Em Belém ponderam-se cenários alternativos, em face da falha do diálogo à direita e dos riscos à esquerda. Em cima da mesa poderá estar um novo Governo de bloco central entre o PSD e o PS, sem a participação do CDS.
Falhadas as negociações entre a Coligação PSD-CDS e o PS e sem garantias do empenho do PCP e do BE nas determinantes externas de Portugal, mas sobretudo diante da possibilidade de fragmentação do Partido Socialista, o presidente Cavaco Silva pode considerar que o País não tem que ficar refém do CDS, que forçou o líder do PSD, Passos Coelho, a acelerar a formação de uma coligação depois das eleições e que condiciona a participação do PS no Governo, pois isso implicaria a deslocação do centro político para a esquerda do PS e a destruição do espaço político do partido.
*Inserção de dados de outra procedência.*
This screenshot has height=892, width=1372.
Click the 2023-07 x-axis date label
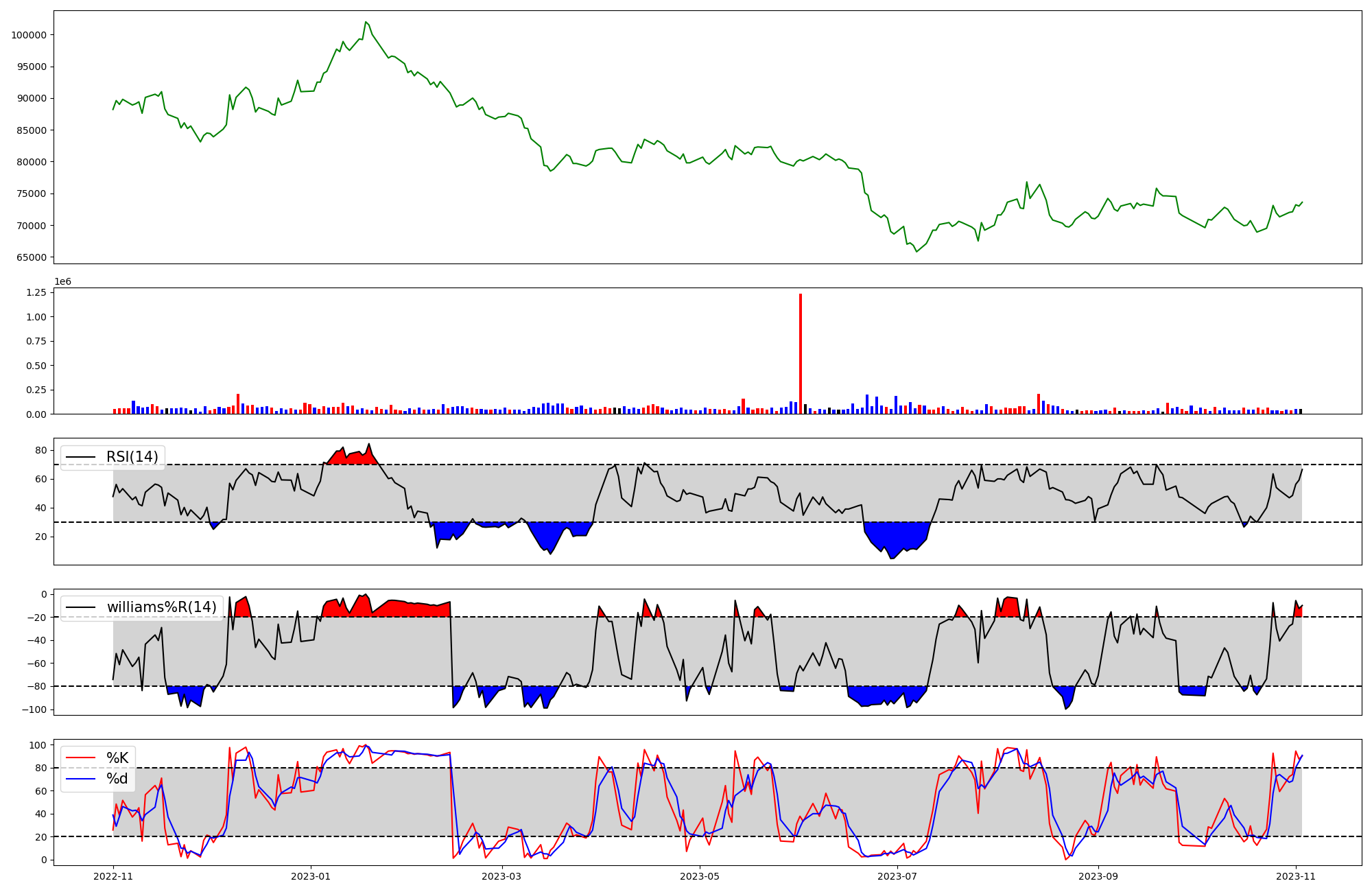pyautogui.click(x=897, y=876)
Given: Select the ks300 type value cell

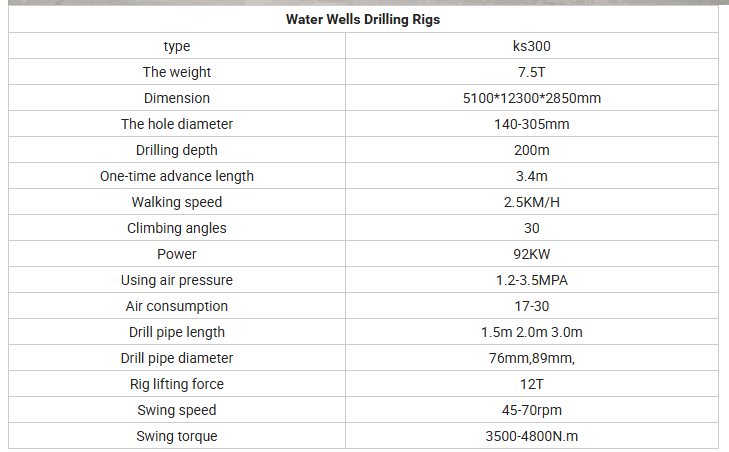Looking at the screenshot, I should tap(531, 46).
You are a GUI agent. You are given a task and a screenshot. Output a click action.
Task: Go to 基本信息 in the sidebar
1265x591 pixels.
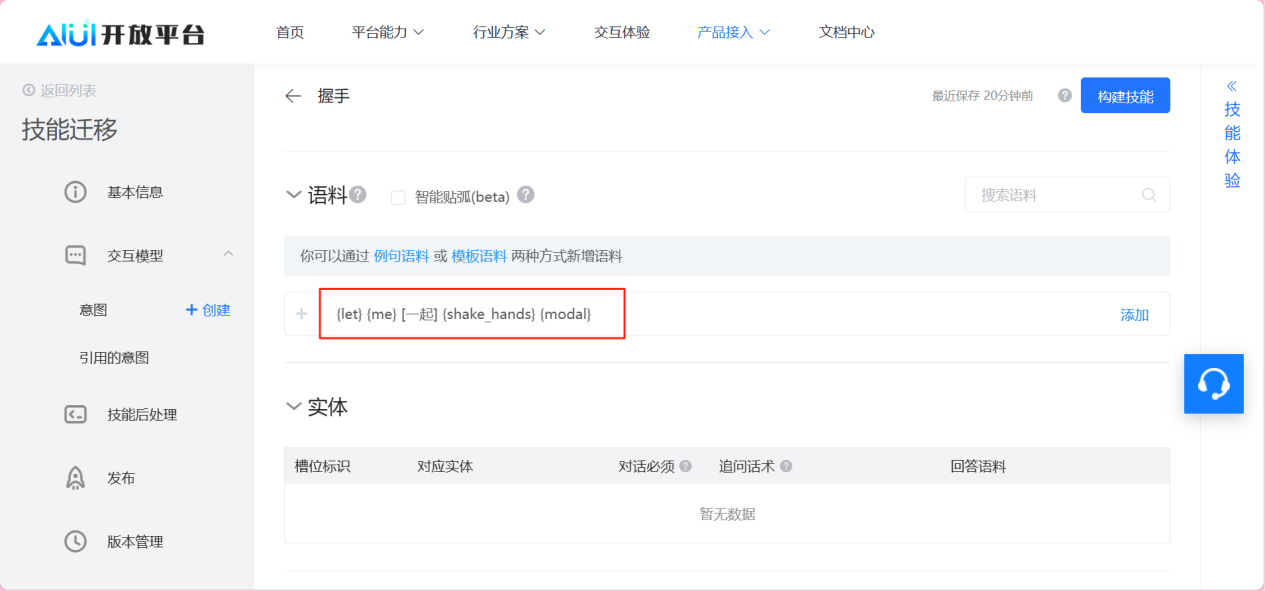(135, 192)
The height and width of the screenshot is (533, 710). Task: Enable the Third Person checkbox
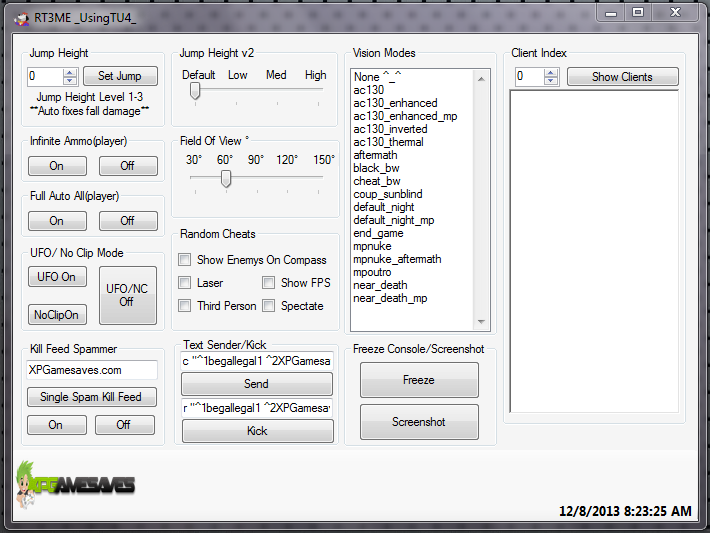[x=185, y=306]
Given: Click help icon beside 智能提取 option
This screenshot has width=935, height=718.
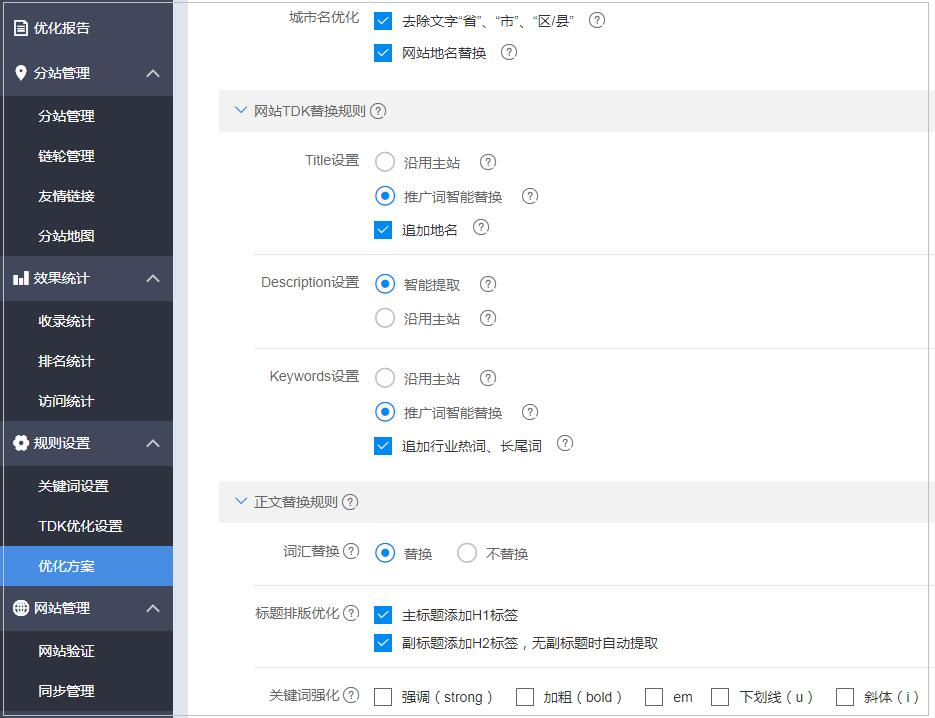Looking at the screenshot, I should coord(488,284).
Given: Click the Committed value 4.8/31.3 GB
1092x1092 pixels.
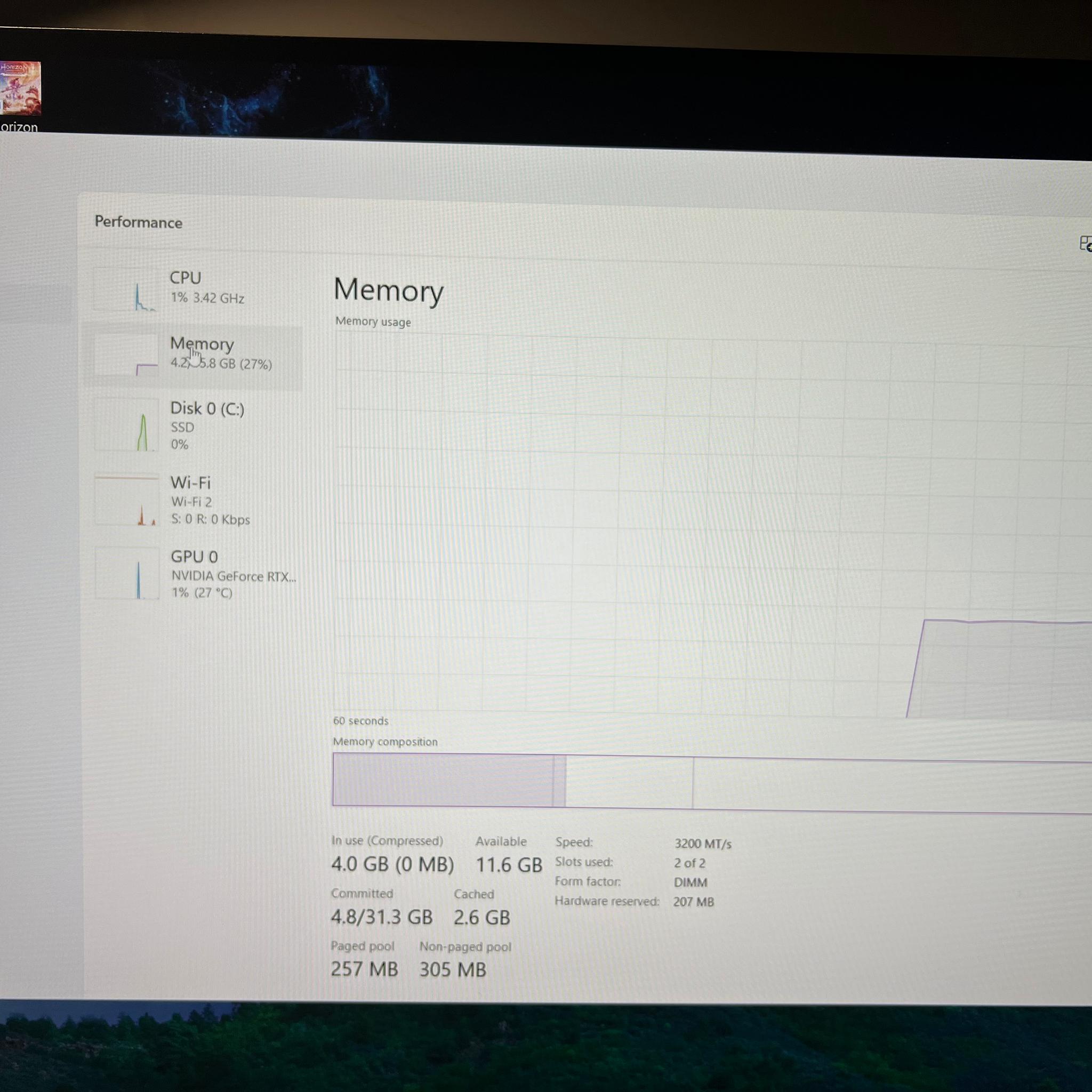Looking at the screenshot, I should click(382, 917).
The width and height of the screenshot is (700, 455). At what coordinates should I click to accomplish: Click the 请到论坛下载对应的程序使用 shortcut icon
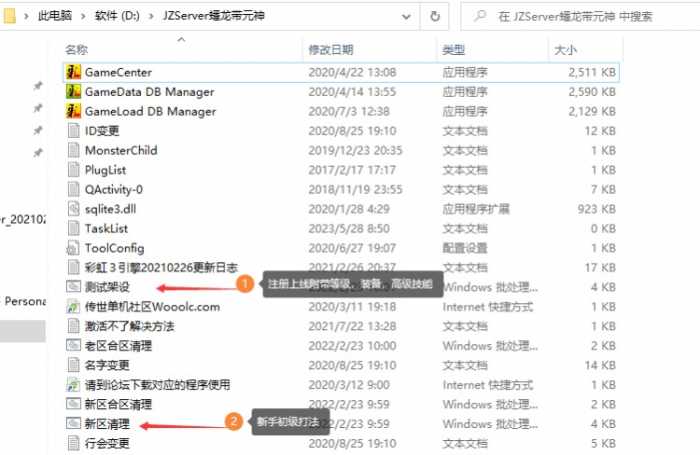(73, 384)

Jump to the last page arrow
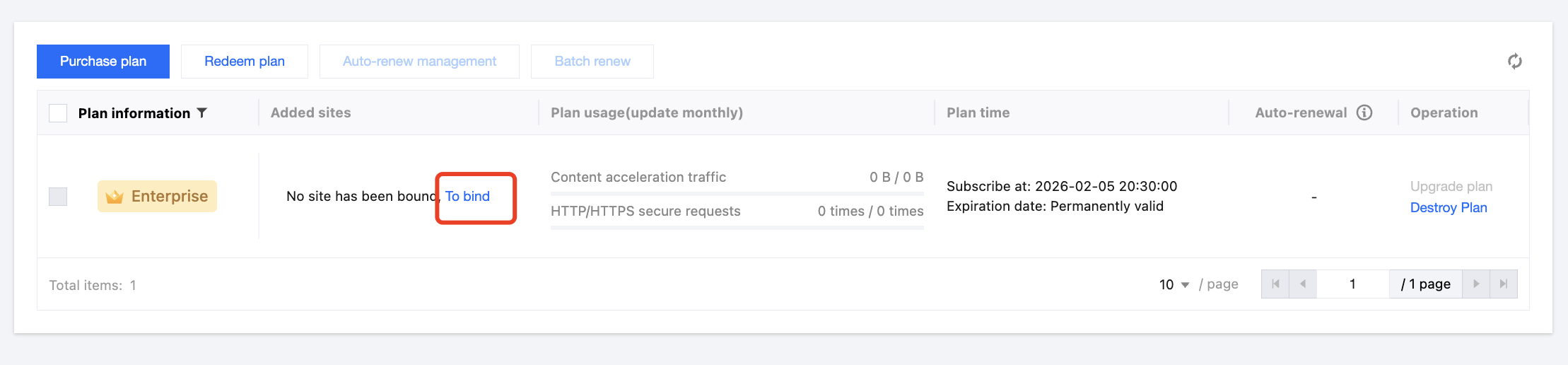(1504, 284)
O Presidente da República poderá pessoalmente empenhar-se nesta solução.
Fragmentação do PS trava Costa
Nem Passos Coelho se adaptou ao facto da política ter deixado de ser ditada de fora, nem António Costa está disposto a dar a sua pele sem aproveitar a oportunidade que Jerónimo de Sousa lhe criou, ao avançar com a hipótese de o PCP – e por arrasto o BE – viabilizar o programa de um governo socialista.
Na área socialista, Francisco Assis anunciou que desafiará António Costa em Congresso, caso este insista num governo minoritário do PS-BE, viabilizado parlamentarmente pelo PCP. Francisco Assis defende que o PS não deve governar a qualquer preço e que deveria viabilizar o governo da Coligação e o seu Orçamento para 2016, constituindo-se como o grande partido alternativo da oposição. Só assim se respeitará o resultado das eleições e, a prazo, vencer as próximas legislativas e recuperar a maioria.
Mas viabilizar o programa de governo da esquerda não significa viabilizar os quatro Orçamentos do Estado da legislatura. E o PCP não deu a Costa a garantia de os aprovar, pelo que os termos da estabilidade política para a legislatura não estão assegurados nos termos solicitados pelo Presidente da República.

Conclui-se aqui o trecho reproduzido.